生活を送っている様子が見てとれた。つばさは何だか、この家に上がり

込むのが悪い気がして、玄関で立ち竦んでしまった。奥さんがいない

からちょうどいいのではなく、奥さんがいないから不味いのではないか?

そう思って立ち止まっていたつばさを、斗哉が廊下の奥の部屋から

ひょっこり顔を出して手招きする。どうやら、夫婦の寝室のようだ。

「つばさ、ちょっとこっち来てくれる?」

「えっ……いいの?私が入ったりして」

何となく、寝室を見たくない気持ちも手伝って、つばさはその場から

動けずにいた。すると、斗哉は玄関に突っ立っているつばさの元まで

来て、強引に部屋へと連れて行く。

「変に遠慮するなって。そこじゃ浴衣も脱げないし、お前の着られそう

な服だって選べないだろう?」

「いや、でもっ……」

斗哉に背中を押されるかたちで寝室に入ったつばさは、いきなり目の前

に現れたダブルベッドに慌てて下を向いた。



ああ、やっぱり。見たくなかった。




この立派なベッドで斗哉が愛妻と夜を共にしているのかと思うと……

どうにも胸が苦しい。部屋の隅にはベビーベッドまで用意してあって、

布団の色から察するに、赤ちゃんは女の子なのだろう。つばさは両手で

浴衣を握りしめると、唇を噛んだ。仕方ない。斗哉から離れ、澄子の元で

修行をすると言い出したのは、自分だ。斗哉にだって検事になるという

夢がある。
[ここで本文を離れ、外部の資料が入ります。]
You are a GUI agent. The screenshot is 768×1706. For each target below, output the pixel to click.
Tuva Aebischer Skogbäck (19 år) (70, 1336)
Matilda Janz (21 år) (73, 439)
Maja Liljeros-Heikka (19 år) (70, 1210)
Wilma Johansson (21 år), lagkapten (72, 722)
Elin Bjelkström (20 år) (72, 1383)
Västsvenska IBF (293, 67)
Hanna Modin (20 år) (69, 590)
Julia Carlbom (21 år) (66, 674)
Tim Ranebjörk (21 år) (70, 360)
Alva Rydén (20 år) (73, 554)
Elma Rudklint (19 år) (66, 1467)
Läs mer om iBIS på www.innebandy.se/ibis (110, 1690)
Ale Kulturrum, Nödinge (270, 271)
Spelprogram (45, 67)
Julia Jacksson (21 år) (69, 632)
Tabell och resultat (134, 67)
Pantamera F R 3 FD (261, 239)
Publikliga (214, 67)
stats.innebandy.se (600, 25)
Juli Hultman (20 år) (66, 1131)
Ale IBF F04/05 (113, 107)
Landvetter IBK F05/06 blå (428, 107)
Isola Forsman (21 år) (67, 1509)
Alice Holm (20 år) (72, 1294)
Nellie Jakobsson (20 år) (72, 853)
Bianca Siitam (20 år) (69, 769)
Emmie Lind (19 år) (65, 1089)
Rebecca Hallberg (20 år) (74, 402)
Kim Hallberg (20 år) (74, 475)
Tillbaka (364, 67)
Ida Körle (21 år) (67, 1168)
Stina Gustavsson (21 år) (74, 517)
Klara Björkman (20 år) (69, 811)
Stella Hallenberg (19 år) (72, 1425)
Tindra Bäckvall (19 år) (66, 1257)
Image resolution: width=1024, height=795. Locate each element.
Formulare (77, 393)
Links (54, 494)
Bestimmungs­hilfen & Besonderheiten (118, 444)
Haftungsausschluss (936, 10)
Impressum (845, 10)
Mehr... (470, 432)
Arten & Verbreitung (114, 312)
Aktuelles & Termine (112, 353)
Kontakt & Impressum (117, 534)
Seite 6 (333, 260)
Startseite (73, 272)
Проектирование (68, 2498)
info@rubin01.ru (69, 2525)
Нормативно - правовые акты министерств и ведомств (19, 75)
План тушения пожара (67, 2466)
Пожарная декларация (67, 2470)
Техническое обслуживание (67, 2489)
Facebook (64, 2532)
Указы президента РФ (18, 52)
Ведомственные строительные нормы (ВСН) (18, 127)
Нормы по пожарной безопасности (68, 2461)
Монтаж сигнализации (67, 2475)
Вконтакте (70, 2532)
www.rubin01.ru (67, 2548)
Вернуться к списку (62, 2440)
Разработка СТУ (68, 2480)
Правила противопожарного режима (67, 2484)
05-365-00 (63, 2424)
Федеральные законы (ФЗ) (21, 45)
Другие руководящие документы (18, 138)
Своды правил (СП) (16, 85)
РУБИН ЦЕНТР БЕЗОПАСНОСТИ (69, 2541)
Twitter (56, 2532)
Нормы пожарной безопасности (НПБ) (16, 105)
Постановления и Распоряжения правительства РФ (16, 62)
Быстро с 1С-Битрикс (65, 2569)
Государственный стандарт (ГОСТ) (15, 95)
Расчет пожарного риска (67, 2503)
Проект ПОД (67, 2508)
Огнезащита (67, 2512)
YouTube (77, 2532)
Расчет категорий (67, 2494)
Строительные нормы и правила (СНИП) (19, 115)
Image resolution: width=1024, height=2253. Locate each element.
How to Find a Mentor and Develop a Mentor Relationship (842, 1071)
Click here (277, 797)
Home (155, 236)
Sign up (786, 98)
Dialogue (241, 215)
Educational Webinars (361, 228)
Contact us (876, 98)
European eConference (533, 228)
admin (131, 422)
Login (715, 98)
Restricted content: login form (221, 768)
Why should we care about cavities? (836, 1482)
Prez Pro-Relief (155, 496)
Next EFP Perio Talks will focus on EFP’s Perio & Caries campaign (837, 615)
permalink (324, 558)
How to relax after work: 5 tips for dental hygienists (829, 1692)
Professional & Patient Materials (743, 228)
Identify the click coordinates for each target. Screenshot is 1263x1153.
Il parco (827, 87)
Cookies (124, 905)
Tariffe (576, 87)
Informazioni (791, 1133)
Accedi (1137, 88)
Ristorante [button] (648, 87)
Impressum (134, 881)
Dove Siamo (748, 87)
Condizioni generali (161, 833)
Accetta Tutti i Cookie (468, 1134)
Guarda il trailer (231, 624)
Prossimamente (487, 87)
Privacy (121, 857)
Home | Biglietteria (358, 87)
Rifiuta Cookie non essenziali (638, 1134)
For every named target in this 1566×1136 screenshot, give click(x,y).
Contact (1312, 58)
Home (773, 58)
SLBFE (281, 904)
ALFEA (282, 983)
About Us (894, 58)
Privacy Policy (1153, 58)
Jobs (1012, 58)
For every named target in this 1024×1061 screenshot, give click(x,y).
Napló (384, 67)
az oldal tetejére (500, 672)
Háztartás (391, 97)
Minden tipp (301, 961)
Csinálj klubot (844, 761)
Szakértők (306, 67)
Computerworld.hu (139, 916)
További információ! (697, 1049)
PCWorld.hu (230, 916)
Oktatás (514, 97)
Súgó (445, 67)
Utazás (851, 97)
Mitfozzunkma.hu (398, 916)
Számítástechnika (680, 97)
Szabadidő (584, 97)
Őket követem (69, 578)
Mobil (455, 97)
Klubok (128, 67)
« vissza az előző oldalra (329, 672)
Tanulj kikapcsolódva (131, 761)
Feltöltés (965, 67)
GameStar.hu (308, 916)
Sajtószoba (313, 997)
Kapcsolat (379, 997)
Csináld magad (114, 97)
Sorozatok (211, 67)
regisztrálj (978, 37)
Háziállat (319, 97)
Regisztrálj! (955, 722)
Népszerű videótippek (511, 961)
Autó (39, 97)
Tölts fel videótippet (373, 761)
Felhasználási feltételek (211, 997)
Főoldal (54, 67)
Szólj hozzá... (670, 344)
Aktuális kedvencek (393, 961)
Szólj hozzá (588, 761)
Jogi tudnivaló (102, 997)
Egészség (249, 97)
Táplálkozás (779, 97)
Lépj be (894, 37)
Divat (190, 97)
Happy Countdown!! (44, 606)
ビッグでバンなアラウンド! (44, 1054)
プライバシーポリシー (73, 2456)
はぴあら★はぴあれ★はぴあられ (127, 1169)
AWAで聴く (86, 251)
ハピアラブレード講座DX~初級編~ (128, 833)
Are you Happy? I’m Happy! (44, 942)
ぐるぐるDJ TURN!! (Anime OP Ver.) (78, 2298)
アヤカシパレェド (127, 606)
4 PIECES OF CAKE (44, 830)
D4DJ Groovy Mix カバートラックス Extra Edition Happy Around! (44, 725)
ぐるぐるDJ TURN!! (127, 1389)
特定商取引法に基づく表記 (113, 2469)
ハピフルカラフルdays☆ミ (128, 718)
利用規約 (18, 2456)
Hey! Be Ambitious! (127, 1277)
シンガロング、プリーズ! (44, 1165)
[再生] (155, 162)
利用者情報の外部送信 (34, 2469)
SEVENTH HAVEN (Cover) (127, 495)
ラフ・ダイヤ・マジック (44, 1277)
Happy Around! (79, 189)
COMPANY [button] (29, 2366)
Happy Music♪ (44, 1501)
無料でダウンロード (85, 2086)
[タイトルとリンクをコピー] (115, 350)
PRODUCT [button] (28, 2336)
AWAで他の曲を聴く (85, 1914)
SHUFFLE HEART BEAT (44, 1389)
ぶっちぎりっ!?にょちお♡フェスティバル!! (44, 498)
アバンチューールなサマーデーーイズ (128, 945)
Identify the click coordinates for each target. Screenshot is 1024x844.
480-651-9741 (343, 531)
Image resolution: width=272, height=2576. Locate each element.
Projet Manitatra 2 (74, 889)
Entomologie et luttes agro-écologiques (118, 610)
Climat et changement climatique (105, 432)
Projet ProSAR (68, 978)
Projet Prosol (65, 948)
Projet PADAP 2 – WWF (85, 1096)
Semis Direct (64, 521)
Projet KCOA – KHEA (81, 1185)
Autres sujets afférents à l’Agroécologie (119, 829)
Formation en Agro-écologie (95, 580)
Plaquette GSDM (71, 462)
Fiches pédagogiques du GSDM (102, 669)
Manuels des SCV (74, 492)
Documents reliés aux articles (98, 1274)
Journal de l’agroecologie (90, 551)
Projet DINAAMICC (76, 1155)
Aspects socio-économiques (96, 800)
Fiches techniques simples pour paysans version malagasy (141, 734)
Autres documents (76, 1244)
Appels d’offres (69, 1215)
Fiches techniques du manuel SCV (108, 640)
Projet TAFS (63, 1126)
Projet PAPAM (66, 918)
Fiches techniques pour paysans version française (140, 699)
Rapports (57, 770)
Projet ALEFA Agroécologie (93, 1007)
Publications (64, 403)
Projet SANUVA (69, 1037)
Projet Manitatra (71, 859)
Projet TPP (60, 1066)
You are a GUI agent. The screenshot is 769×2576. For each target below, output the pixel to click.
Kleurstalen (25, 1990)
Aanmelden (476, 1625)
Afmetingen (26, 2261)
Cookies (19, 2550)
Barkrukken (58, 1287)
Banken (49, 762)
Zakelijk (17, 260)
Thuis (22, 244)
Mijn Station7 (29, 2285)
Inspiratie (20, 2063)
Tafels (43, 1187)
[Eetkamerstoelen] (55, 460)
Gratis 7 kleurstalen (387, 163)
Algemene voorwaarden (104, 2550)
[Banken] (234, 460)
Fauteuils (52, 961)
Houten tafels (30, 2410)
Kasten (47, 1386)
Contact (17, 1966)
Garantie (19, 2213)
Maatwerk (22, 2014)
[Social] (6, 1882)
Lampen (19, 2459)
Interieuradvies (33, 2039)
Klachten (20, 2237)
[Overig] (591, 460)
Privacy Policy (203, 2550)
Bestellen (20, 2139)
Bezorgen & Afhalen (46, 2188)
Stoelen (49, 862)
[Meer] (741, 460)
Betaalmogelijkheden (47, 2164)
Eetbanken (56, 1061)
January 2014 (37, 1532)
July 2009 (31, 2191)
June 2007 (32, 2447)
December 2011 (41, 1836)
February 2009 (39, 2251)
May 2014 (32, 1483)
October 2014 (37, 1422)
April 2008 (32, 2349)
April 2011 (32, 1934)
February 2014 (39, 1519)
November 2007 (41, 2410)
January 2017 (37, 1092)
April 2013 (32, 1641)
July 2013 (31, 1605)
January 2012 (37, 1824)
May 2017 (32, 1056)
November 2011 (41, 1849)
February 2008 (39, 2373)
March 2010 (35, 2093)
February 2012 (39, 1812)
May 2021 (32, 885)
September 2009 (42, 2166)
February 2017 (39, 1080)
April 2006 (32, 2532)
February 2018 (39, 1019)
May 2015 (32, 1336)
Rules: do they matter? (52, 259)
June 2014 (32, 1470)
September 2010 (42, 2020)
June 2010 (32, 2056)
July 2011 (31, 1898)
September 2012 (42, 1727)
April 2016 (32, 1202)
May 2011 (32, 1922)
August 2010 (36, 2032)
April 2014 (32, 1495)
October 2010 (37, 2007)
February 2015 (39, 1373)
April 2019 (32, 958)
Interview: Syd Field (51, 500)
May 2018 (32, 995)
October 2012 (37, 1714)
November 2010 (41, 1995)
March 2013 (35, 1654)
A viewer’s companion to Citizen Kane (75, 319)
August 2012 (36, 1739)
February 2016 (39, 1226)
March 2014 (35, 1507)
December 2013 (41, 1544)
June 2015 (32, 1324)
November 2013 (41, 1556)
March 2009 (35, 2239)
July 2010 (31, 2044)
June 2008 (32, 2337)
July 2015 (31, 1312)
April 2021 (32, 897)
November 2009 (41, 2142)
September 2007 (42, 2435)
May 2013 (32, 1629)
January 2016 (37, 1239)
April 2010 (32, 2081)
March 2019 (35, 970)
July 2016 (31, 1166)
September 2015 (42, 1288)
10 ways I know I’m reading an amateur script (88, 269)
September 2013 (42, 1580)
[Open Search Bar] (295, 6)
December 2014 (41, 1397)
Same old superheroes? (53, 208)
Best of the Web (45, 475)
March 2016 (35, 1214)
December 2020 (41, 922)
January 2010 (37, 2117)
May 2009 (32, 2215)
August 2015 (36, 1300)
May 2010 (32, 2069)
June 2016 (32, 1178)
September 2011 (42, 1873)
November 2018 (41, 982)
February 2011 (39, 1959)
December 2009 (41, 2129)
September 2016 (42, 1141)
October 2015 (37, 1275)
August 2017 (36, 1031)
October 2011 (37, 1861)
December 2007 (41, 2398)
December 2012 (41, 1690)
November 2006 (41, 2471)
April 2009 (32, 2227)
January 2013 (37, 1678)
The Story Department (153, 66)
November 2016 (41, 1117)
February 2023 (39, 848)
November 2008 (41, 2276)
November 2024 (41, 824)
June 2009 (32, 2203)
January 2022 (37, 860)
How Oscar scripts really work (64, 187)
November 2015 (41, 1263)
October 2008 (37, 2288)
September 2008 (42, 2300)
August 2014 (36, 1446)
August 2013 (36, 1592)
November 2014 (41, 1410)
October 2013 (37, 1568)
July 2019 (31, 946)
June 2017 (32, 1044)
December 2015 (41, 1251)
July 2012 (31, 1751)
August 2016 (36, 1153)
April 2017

その夢の為に、2人の進む道が分かれてしまったのなら、

それは仕方のないことだった。だから例え、斗哉が別の誰かを選んだと

しても、大好きな斗哉には誰よりも幸せでいて欲しい。そんなことを思って、

じわ、と泪が滲んでしまった時だった。斗哉がクローゼットから取り出して

きた服を、つばさにあてがった。ふわりと、甘い香りがする。

「ごめん。あいつ、ほとんど服を持ってっちゃったみたいで、こんなの

しかないんだ。少し寒そうだけど……浴衣よりはましか?」

そう言いながら、およそ、つばさが選びそうにない、フェミニンなロング丈の

スカートと白のタートルニットを合わせてくれる。つばさは、ああ、やっぱり。

斗哉の奥さんは自分じゃない、と改めて絶望しながら頷いた。